I've assumed that multiprocessing.Pool uses pickle to pass initargs to child processes.
However I find the following stange:
value = multiprocessing.Value('i', 1)
multiprocess.Pool(initializer=worker, initargs=(value, )) # Works
But this does not work:
pickle.dumps(value)
throwing:
RuntimeError: Synchronized objects should only be shared between processes through inheritance
Why is that, and how multiprocessing initargs can bypass that, as it's using pickle as well?
As I understand, multiprocessing.Value is using shared memory behind the scenes, what is the difference between inheritance or passing it via initargs? Specifically speaking on Windows, where the code does not fork, so a new instance of multiprocessing.Value is created.
And if you had instead passed an instance of multiprocessing.Lock(), the error message would have been RuntimeError: Lock objects should only be shared between processes through inheritance. These things can be passed as arguments if you are creating an instance of multiprocessing.Process, which is in fact what is being used when you say initializer=worker, initargs=(value,). The test being made is whether a process is currently being spawned, which is not the case when you already have an existing process pool and are now just submitting some work for it. But why this restriction?

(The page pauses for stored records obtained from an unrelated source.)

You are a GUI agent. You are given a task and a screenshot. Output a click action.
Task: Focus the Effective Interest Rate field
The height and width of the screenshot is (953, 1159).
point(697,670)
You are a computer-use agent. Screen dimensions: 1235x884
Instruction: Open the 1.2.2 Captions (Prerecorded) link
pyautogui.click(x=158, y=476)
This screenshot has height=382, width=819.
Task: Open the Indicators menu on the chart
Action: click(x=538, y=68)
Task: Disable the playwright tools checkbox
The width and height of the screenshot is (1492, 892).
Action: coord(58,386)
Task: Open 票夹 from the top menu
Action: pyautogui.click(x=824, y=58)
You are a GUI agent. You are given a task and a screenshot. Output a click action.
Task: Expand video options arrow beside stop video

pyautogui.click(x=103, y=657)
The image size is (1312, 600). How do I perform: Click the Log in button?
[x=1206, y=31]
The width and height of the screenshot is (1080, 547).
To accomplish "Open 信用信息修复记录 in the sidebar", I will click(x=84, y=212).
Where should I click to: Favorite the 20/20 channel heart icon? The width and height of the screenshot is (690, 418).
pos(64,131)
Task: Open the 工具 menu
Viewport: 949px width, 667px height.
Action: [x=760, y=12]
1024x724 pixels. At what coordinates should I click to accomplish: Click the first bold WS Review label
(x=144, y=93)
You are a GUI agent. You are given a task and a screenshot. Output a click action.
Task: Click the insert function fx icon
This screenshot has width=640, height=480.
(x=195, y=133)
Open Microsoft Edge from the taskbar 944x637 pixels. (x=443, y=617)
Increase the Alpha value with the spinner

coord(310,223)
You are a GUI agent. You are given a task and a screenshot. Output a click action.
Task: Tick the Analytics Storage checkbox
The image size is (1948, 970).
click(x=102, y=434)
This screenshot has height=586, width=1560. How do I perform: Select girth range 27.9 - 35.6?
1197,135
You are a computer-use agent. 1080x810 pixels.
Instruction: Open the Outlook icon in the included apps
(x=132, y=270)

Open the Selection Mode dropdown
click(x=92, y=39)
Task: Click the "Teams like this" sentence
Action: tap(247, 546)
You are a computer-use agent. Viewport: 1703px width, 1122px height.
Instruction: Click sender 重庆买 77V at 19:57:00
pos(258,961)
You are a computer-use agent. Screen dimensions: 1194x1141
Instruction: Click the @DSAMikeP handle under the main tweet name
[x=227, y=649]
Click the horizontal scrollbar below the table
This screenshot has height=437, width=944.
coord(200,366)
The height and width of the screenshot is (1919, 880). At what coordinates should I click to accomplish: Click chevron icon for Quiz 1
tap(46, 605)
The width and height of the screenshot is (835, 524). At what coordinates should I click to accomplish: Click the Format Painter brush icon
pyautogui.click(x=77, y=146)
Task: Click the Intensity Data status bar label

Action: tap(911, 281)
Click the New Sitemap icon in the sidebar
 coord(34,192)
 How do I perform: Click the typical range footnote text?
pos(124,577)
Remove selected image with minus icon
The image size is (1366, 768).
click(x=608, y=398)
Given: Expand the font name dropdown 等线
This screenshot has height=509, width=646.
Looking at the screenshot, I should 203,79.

Would it make sense for you to be able to pickle this shared memory to a file and then a week later trying to unpickle it and use it? Of course not! Python cannot know that you would not be doing anything so foolish as that and so it places great restrictions on how shared memory and locks can be pickled/unpickled, which is only for passing to other processes.
Related
If I pass in a reference to an instance method instead of a module level method into multiprocessing.Process, when I call it's start method is an exact copy of the parent process instance passed in or is the constructor called again? What happens with 'deep' instance member objects? Exact copy or default values?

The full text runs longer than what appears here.